Receptor For Activated C-Kinase (Rack-1), A Wd Motif-Containing Protein, Specifically Associates With The Human Type Iifn Receptor

The cytoplasmic domain of the human type I IFN receptor chain 2 (IFNAR2c or IFN-alphaR betaL) was used as bait in a yeast two-hybrid system to identify novel proteins interacting with this region of the receptor.
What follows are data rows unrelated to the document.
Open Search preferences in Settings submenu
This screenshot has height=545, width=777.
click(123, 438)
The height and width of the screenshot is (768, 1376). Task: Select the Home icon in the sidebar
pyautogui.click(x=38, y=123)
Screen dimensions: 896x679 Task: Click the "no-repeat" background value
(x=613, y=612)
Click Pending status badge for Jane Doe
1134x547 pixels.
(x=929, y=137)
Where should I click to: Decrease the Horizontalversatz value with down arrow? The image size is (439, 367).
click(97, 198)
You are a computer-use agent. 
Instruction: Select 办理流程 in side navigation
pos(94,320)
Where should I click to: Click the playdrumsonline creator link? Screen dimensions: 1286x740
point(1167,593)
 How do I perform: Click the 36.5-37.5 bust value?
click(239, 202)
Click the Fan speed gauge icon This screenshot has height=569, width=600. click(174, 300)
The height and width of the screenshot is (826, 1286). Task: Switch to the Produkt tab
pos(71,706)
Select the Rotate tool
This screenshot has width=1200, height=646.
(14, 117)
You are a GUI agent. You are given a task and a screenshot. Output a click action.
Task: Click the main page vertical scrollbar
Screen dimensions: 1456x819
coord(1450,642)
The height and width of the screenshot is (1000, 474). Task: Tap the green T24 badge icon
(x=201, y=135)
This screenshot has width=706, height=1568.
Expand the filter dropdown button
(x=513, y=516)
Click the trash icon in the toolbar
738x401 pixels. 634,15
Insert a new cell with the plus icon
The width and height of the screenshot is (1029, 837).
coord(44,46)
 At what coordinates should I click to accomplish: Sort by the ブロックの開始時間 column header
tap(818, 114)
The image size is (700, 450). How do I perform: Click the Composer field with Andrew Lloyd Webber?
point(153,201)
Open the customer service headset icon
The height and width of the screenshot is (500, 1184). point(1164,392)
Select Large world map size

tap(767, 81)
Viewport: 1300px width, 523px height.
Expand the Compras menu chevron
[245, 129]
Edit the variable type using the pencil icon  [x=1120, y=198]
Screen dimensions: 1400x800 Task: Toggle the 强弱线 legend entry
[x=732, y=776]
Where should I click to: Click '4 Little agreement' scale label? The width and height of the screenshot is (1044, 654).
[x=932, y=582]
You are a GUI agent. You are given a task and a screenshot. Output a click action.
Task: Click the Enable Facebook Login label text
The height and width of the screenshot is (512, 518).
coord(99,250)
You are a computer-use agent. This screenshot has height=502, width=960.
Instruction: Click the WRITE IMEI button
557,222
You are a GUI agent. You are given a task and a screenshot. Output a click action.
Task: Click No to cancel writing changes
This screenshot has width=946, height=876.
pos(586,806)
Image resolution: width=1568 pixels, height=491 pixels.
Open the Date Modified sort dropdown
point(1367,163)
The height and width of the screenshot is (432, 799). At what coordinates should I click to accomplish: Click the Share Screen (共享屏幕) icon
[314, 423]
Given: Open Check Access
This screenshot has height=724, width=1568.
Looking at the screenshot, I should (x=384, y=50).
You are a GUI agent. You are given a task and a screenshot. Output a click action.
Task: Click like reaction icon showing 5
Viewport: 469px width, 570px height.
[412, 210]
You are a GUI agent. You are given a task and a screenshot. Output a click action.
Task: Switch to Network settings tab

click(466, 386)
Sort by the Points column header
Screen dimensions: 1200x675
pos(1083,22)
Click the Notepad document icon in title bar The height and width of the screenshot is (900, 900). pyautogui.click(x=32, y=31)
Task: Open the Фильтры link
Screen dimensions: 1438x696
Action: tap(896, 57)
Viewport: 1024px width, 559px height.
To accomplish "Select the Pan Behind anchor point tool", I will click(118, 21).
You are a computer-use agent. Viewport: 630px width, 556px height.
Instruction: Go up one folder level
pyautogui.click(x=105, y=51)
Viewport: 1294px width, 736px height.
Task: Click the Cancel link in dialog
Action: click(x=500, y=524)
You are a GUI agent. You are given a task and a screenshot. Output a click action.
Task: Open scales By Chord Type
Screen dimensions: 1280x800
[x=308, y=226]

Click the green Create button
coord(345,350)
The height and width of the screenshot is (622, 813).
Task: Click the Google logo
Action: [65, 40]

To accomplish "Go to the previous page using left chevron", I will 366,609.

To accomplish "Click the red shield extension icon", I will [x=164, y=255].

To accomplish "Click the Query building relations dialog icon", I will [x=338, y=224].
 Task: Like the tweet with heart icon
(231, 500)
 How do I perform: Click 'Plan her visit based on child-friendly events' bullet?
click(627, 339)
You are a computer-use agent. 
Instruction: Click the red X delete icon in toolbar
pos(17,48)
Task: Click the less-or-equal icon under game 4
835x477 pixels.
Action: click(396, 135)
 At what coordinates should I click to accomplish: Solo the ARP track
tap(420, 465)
We report here a specific interaction between the cytoplasmic domain of IFN-alphaR betaL and a previously identified protein, RACK-1 (receptor for activated C kinase), Using GST fusion proteins encoding different regions of the cytoplasmic domain of IFN-alphaR betaL, the minimum site for RACK-1 binding was mapped to aa 300-346, RACK-1 binding to IFN-alphaR betaL did not require the first 91 aa of RACK-1, which includes two WD domains, WD1 and WD2. The interaction between RACK-1 and IFN-alphaR beta, but not the human IFN receptor chain 1 (IFNAR1 or IFN-alphaR alpha), was also detected in human Daudi cells by coimmunoprecipitation. RACK-1 was shown to be constitutively associated with IFN-alphaR betaL, and this association was not effected by stimulation of Daudi cells with type I IFNs (IFN-beta 1b). RACK-1 itself did not become tyrosine phosphorylated upon stimulation of Daudi cells with IFN-beta 1b, However, stimulation of cells with either IFN-beta 1b or PMA did result in an increase in detectable immunofluorescence and intracellular redistribution of RACK-1.